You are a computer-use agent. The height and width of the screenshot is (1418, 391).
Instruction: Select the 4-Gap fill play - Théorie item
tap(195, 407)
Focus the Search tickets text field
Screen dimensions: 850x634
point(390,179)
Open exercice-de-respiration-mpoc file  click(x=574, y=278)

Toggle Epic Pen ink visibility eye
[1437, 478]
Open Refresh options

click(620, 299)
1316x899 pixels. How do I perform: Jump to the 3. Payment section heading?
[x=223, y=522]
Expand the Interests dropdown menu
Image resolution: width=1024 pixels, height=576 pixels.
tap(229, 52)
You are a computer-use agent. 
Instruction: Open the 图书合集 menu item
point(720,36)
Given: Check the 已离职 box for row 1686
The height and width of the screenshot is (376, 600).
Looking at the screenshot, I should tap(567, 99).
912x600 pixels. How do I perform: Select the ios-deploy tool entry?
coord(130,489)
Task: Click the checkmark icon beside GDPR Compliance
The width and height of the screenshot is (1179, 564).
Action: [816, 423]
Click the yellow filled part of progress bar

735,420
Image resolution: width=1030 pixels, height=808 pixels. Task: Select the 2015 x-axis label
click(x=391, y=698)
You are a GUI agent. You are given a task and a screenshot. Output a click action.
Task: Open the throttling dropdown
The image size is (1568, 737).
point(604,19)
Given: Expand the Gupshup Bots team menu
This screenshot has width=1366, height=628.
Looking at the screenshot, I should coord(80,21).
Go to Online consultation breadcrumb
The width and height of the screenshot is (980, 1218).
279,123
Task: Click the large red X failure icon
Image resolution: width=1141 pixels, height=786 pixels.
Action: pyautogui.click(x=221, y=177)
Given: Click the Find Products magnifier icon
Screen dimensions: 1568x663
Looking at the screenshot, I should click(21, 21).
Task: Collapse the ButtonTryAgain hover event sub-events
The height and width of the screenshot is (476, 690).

Goal
Reproduce the listing above line for line, with no changes.

Exercise answer
You are a computer-use agent. The height and width of the screenshot is (1418, 391).
Instruction: Select the 4-Gap fill play - Théorie item
tap(195, 407)
Focus the Search tickets text field
Screen dimensions: 850x634
point(390,179)
Open exercice-de-respiration-mpoc file  click(x=574, y=278)

Toggle Epic Pen ink visibility eye
[1437, 478]
Open Refresh options

click(620, 299)
1316x899 pixels. How do I perform: Jump to the 3. Payment section heading?
[x=223, y=522]
Expand the Interests dropdown menu
Image resolution: width=1024 pixels, height=576 pixels.
tap(229, 52)
You are a computer-use agent. 
Instruction: Open the 图书合集 menu item
point(720,36)
Given: Check the 已离职 box for row 1686
The height and width of the screenshot is (376, 600).
Looking at the screenshot, I should tap(567, 99).
912x600 pixels. How do I perform: Select the ios-deploy tool entry?
coord(130,489)
Task: Click the checkmark icon beside GDPR Compliance
The width and height of the screenshot is (1179, 564).
Action: [816, 423]
Click the yellow filled part of progress bar

735,420
Image resolution: width=1030 pixels, height=808 pixels. Task: Select the 2015 x-axis label
click(x=391, y=698)
You are a GUI agent. You are given a task and a screenshot. Output a click action.
Task: Open the throttling dropdown
The image size is (1568, 737).
point(604,19)
Given: Expand the Gupshup Bots team menu
This screenshot has width=1366, height=628.
Looking at the screenshot, I should coord(80,21).
Go to Online consultation breadcrumb
The width and height of the screenshot is (980, 1218).
279,123
Task: Click the large red X failure icon
Image resolution: width=1141 pixels, height=786 pixels.
Action: pyautogui.click(x=221, y=177)
Given: Click the Find Products magnifier icon
Screen dimensions: 1568x663
Looking at the screenshot, I should click(21, 21).
Task: Collapse the ButtonTryAgain hover event sub-events
The height and width of the screenshot is (476, 690).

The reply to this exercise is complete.